| Problem description |
Output the lines from the line with "The height and width of the screenshot is (987, 1875)." to the line with "center [58, 13].", both included, as a JSON list of strings with one string per line and blank lines left out.

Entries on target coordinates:
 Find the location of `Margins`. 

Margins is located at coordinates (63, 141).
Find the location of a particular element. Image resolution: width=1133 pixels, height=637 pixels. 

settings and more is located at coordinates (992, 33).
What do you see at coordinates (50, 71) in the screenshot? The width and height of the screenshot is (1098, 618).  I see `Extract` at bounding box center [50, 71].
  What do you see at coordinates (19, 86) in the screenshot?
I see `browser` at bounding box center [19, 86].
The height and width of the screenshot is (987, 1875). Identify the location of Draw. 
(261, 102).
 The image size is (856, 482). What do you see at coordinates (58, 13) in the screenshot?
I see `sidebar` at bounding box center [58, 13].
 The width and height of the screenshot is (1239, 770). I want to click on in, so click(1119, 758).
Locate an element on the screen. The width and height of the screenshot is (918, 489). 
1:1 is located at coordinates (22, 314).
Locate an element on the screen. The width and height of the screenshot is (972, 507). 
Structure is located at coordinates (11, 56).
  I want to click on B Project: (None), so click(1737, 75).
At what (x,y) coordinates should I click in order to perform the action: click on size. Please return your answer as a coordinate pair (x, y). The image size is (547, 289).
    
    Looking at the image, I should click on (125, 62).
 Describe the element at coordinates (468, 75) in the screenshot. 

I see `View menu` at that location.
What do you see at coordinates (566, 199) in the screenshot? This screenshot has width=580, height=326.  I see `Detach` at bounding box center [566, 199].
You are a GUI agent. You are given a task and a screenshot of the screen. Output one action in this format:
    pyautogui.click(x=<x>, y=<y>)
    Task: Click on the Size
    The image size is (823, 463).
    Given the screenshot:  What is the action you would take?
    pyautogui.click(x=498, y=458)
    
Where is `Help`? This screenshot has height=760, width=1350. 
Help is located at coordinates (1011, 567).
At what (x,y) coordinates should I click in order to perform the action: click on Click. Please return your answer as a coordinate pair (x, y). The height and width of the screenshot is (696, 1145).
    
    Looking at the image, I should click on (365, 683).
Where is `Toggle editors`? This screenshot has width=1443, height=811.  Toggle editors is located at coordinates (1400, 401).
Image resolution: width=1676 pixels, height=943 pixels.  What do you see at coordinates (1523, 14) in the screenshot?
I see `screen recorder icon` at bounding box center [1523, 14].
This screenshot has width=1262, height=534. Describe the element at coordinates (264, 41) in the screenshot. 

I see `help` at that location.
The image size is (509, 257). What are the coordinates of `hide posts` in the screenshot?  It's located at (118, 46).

| Final result |
[
  "The height and width of the screenshot is (987, 1875). Identify the location of Draw. ",
  "(261, 102).",
  " The image size is (856, 482). What do you see at coordinates (58, 13) in the screenshot?",
  "I see `sidebar` at bounding box center [58, 13]."
]